--- The data ---

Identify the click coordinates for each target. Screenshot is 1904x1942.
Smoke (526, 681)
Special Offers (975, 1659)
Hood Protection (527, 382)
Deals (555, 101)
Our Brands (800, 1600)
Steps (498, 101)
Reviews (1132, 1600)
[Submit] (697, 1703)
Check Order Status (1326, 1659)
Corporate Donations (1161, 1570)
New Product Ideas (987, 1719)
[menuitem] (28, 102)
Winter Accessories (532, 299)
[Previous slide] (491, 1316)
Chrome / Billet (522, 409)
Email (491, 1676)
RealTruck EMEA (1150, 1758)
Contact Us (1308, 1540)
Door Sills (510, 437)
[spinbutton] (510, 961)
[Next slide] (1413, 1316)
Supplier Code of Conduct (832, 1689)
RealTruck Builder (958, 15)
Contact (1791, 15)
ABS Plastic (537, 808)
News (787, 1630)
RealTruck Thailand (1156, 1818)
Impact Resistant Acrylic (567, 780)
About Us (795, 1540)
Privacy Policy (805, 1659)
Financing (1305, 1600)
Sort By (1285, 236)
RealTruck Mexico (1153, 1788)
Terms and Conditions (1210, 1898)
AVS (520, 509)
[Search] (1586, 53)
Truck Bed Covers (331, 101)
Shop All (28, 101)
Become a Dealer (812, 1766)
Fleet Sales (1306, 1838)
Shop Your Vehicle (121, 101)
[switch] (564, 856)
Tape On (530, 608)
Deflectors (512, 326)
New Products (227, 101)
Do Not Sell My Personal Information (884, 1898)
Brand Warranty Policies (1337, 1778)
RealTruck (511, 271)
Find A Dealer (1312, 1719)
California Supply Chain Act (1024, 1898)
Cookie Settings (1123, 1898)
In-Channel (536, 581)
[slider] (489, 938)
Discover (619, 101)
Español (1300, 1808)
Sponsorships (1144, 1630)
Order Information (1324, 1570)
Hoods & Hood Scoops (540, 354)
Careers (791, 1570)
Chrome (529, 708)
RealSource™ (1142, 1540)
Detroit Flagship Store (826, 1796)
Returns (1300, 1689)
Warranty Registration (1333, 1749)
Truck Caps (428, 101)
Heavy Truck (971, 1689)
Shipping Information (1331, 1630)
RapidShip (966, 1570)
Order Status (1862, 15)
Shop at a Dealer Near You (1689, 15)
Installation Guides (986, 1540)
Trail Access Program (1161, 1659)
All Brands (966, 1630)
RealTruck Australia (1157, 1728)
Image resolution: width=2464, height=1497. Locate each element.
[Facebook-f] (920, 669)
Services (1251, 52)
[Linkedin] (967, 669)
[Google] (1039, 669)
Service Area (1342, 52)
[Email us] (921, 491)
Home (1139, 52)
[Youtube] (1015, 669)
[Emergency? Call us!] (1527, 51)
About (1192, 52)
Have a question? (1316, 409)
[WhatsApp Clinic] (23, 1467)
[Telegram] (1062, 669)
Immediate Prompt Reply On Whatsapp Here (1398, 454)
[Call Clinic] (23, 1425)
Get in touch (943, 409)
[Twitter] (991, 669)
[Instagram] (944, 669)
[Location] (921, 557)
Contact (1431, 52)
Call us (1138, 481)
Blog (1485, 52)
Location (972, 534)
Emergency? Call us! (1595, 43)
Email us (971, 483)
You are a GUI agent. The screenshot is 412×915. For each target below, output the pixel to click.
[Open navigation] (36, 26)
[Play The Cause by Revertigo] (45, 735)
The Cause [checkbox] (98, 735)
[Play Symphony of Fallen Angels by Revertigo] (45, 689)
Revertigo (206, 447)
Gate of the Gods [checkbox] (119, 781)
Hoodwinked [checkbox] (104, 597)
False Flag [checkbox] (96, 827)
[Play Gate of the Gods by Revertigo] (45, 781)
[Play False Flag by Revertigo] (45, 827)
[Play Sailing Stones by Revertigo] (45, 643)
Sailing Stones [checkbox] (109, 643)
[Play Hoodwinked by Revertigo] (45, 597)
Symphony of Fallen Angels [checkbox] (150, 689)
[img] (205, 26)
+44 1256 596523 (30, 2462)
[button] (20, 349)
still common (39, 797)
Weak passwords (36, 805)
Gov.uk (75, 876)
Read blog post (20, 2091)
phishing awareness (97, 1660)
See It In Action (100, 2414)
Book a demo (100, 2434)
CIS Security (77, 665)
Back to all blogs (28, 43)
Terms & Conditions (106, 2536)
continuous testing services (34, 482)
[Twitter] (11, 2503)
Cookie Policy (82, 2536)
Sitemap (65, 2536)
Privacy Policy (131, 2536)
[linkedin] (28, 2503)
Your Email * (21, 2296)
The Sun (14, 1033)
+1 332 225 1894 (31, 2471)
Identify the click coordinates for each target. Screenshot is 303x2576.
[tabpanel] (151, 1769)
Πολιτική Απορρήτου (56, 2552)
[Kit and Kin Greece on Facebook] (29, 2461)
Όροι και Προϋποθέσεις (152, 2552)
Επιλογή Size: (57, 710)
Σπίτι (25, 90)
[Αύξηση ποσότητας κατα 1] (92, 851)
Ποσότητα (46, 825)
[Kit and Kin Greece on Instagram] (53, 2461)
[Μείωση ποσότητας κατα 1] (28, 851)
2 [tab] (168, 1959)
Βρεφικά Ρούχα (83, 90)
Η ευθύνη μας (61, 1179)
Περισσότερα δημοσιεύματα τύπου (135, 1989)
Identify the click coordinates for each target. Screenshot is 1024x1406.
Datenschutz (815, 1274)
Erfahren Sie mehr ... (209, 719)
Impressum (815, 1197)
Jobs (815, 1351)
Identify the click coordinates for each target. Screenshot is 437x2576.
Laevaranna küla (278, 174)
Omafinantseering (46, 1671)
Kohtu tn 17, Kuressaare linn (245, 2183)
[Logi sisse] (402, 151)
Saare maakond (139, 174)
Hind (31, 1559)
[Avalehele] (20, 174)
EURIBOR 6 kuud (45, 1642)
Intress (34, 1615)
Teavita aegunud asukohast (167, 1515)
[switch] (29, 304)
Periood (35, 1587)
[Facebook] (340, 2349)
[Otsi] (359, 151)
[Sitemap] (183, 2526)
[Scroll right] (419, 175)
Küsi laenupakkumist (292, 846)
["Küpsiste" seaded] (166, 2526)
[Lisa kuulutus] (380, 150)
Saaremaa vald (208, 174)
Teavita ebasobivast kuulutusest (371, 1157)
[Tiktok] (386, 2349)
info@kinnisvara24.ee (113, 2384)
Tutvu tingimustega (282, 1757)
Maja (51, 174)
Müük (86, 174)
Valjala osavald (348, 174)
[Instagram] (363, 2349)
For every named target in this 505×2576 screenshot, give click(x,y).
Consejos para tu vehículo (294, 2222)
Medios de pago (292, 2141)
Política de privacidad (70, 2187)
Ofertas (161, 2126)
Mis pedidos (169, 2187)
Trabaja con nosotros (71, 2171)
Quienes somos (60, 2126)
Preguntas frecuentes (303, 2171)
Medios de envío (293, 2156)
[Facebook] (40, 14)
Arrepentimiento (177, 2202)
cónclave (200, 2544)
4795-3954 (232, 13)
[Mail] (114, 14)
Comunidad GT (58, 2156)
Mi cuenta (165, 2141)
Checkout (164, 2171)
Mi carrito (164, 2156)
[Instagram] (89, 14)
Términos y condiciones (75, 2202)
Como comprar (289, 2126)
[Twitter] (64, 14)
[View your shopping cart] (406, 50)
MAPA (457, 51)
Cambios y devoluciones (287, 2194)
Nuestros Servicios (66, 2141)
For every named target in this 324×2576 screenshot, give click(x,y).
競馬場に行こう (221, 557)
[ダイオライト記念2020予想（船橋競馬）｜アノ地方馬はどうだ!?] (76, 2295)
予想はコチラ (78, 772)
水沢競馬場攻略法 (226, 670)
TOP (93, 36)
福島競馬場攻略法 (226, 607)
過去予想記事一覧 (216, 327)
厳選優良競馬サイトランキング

---

(Work required)
Search the data for the word "Gods" and copy each line where it appears.

(Answer space)
Gate of the Gods [checkbox] (119, 781)
[Play Gate of the Gods by Revertigo] (45, 781)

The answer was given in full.